### Exercise materials ###

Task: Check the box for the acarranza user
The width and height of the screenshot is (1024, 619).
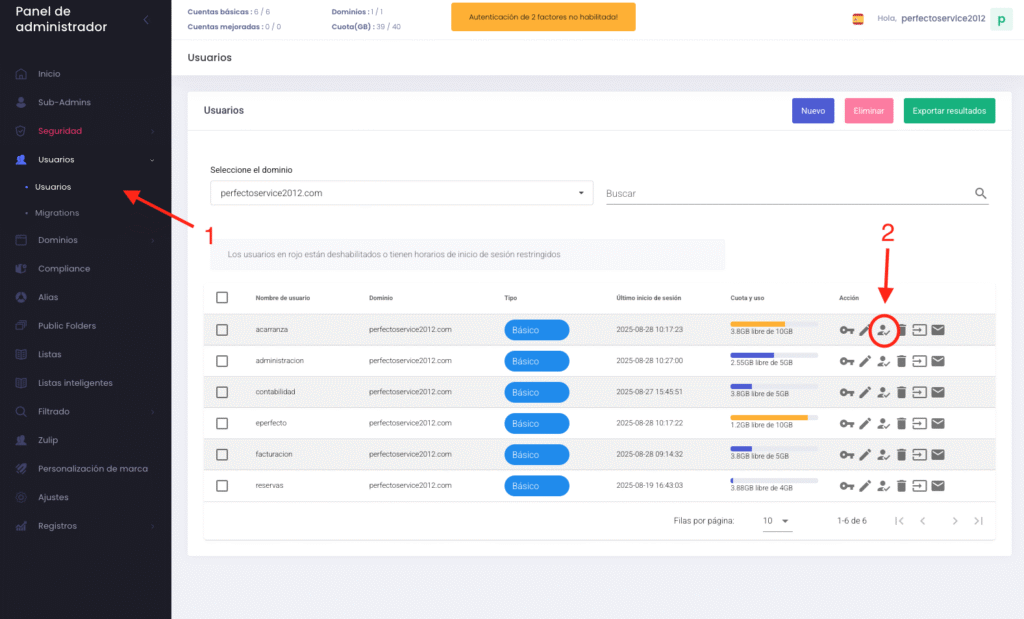Action: (222, 330)
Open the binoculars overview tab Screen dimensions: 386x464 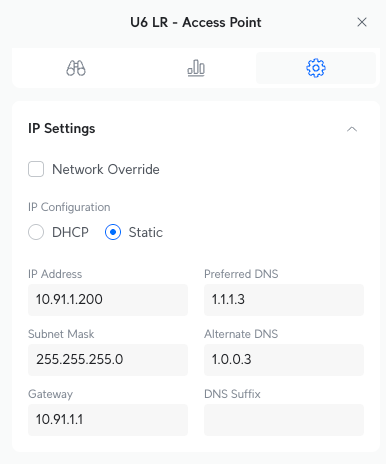pyautogui.click(x=76, y=68)
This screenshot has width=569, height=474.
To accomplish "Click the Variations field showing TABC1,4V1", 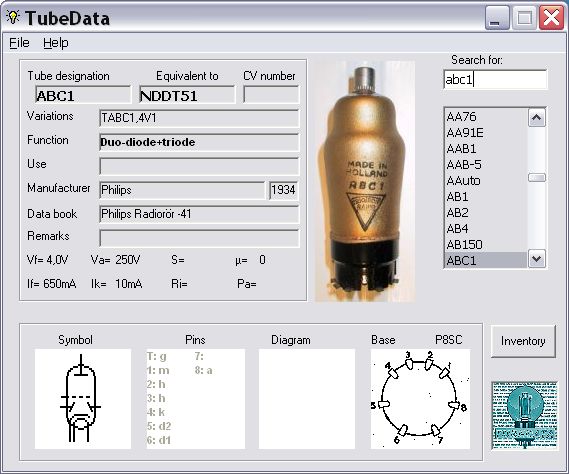I will [199, 118].
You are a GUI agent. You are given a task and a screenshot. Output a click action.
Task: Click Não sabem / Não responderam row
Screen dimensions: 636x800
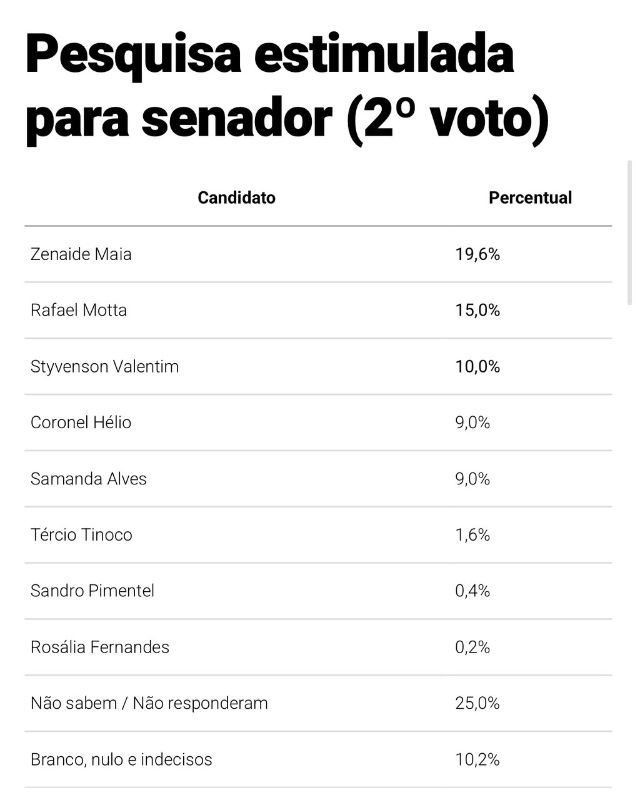click(318, 703)
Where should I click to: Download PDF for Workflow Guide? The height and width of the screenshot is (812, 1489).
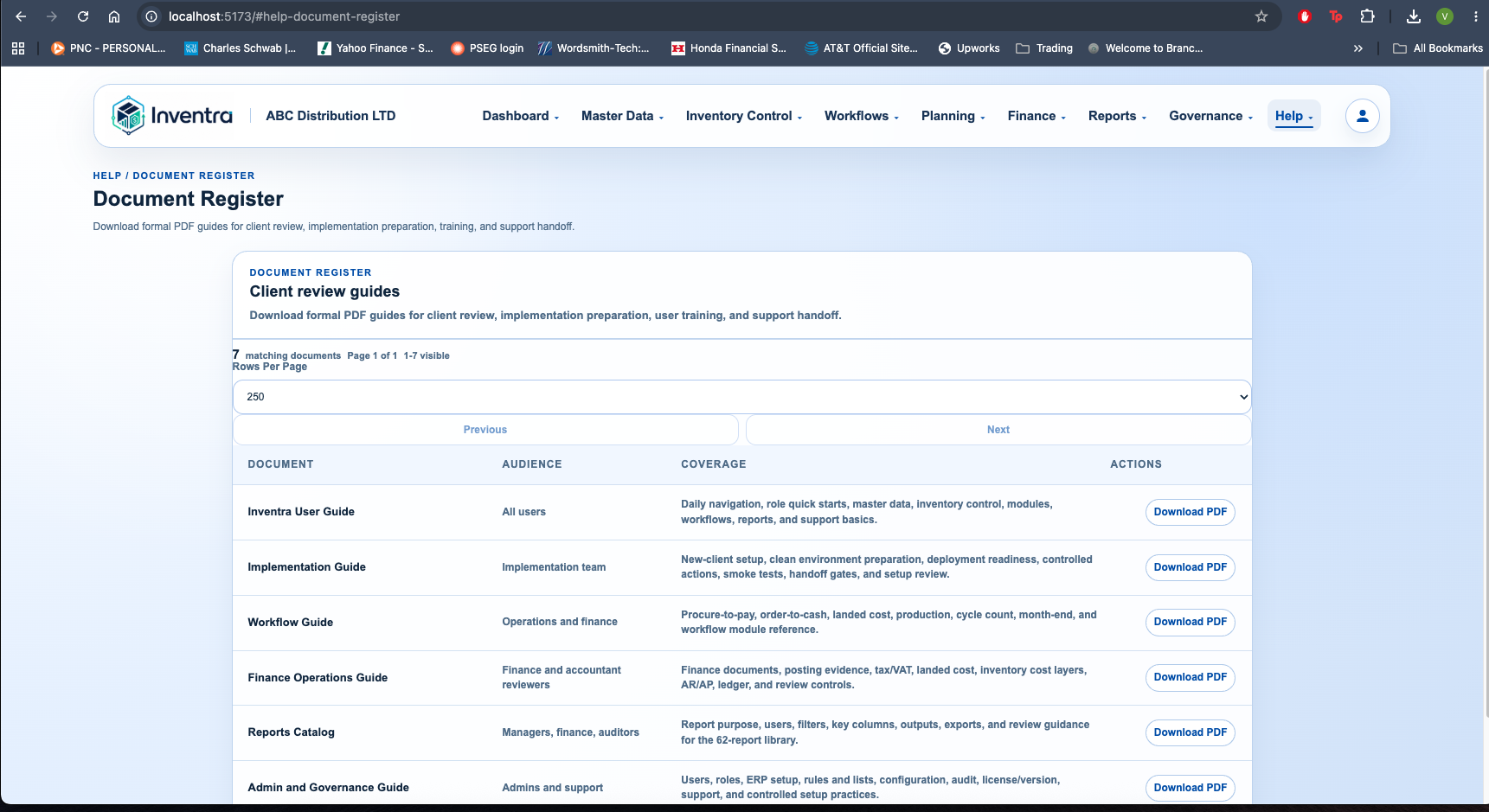point(1190,622)
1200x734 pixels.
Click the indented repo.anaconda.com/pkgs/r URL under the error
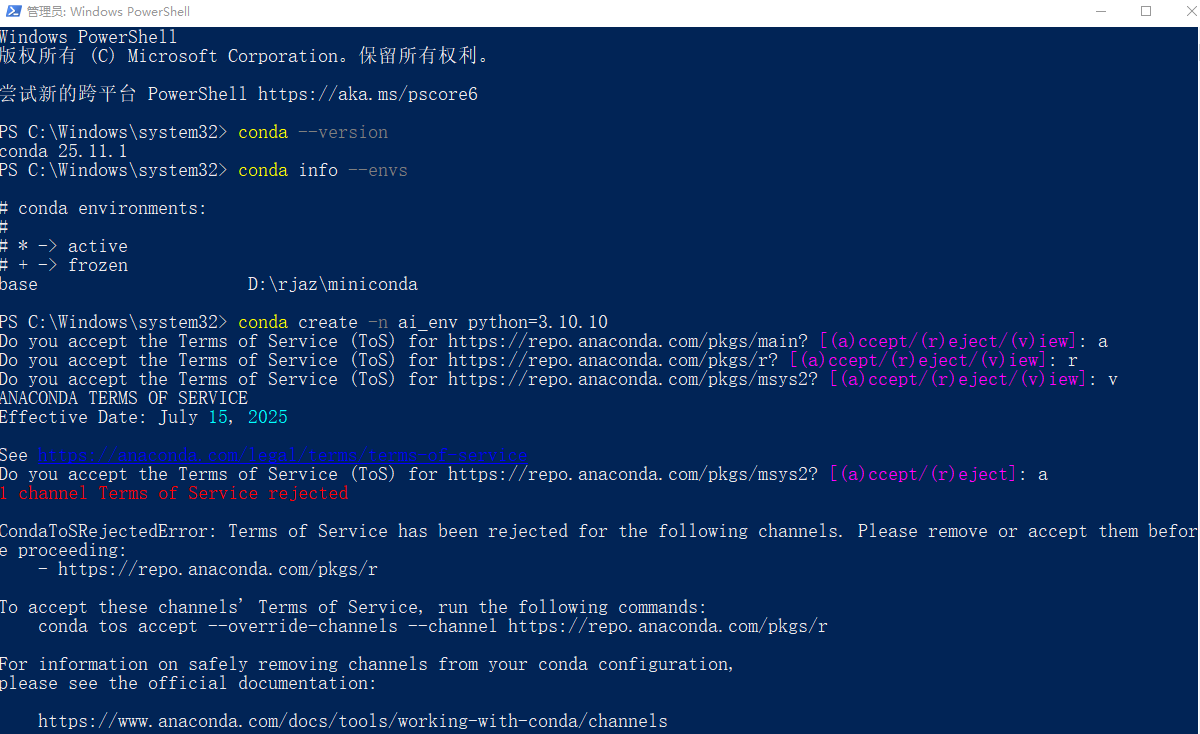click(x=217, y=569)
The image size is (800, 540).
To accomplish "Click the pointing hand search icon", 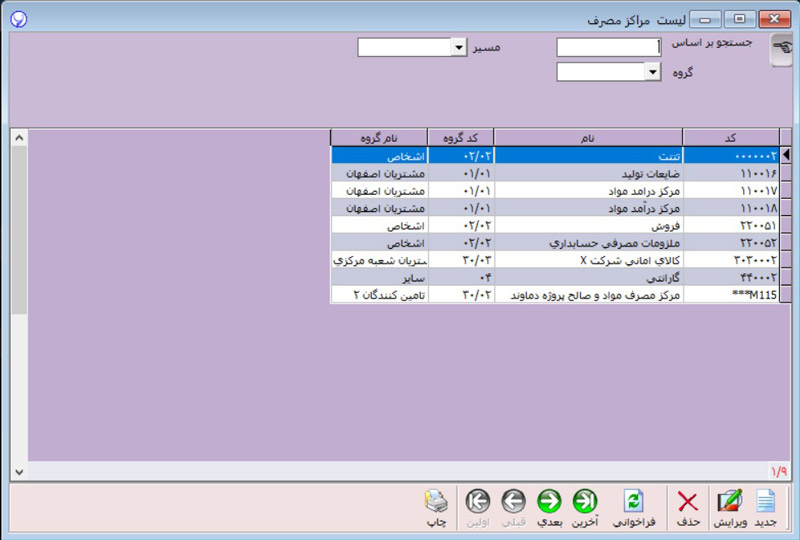I will (781, 50).
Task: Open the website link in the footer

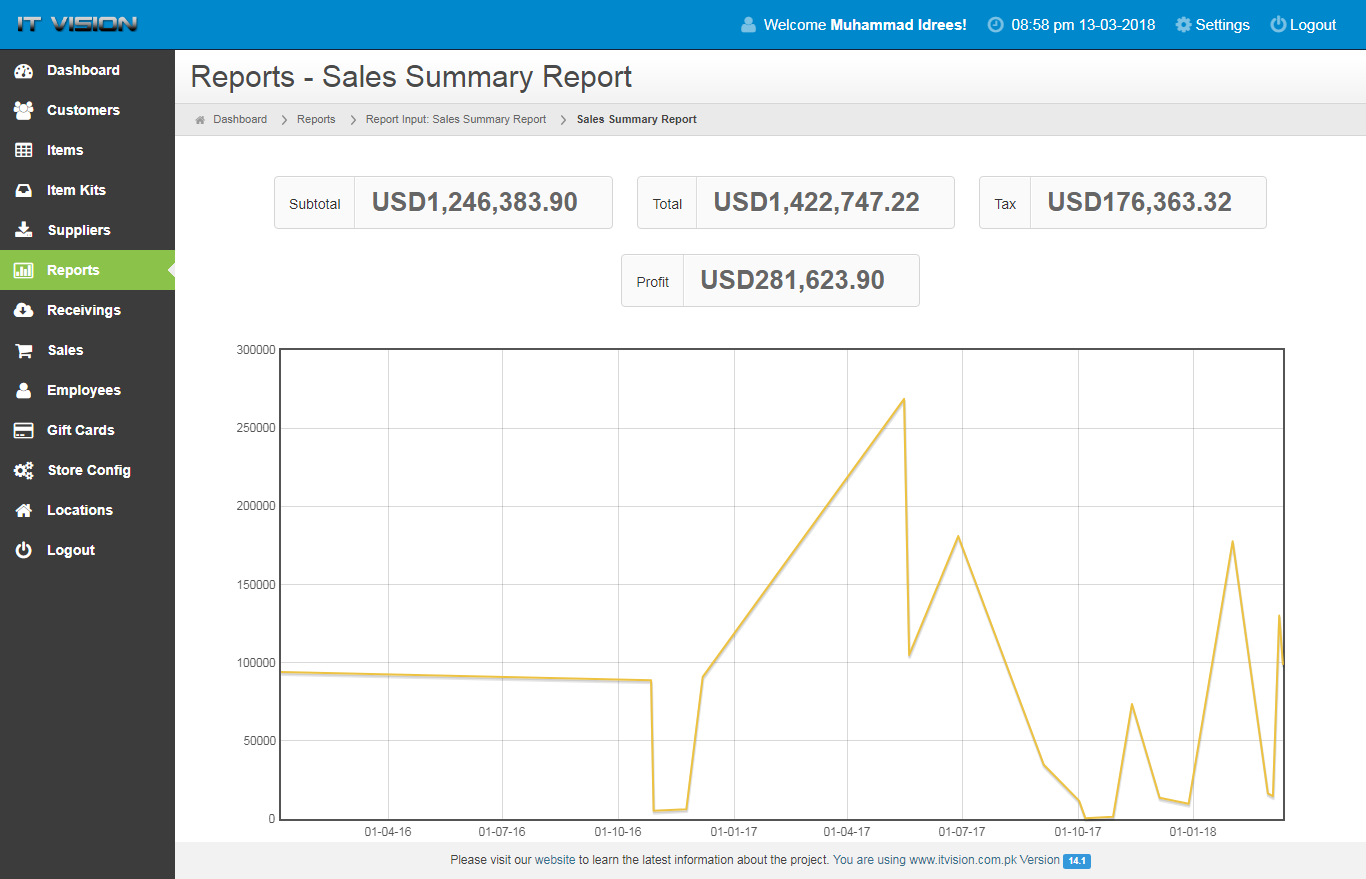Action: (555, 859)
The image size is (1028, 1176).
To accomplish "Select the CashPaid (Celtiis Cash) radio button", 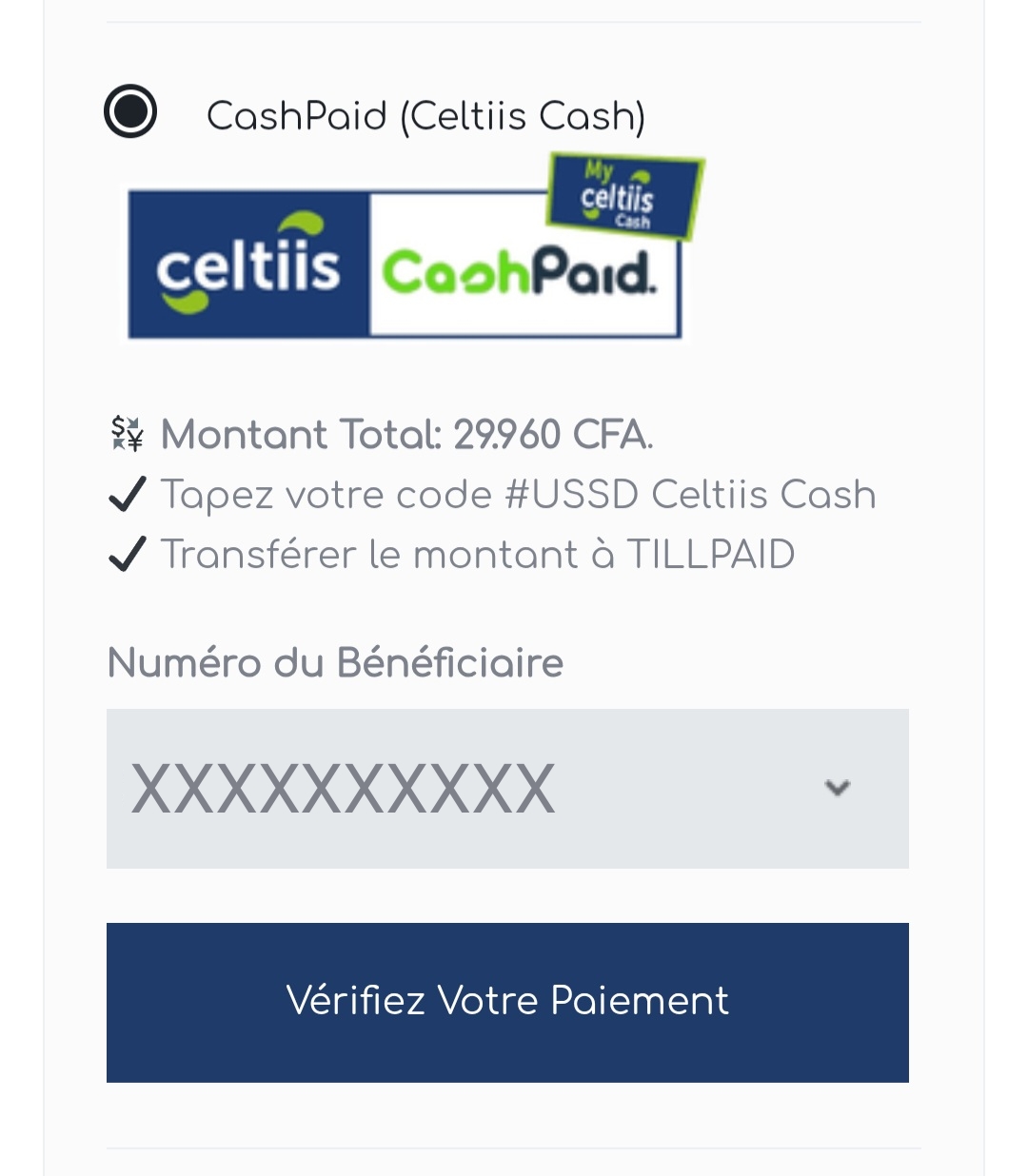I will (x=130, y=111).
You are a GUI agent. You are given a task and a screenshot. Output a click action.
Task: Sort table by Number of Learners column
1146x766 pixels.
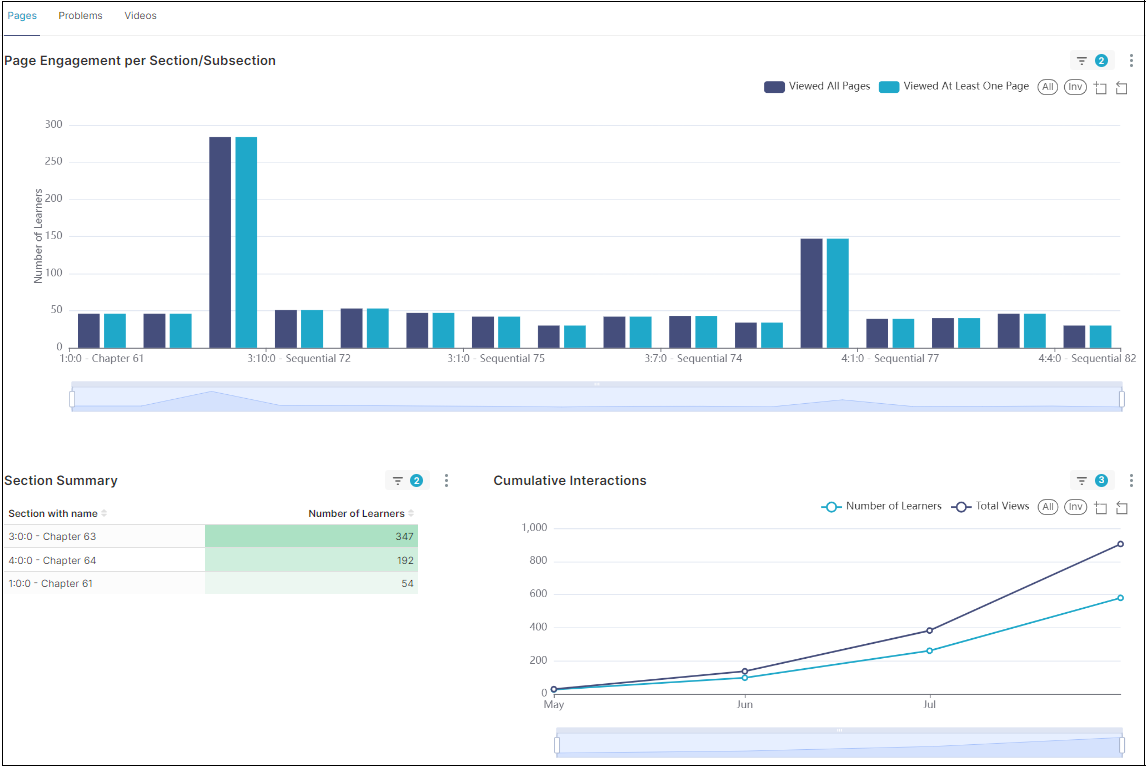(x=360, y=514)
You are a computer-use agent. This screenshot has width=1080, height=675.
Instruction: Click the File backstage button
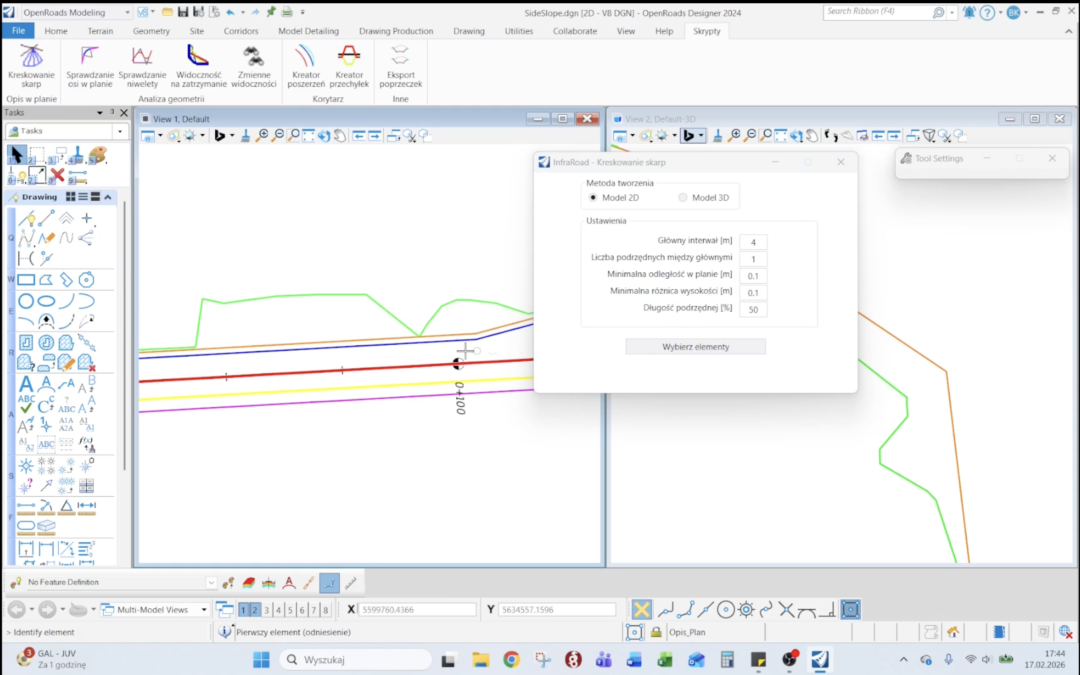[x=17, y=31]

###

What is being asked:
Tally up the lines above in which "This" occurs. Give the result as a bare number.

Response box:
2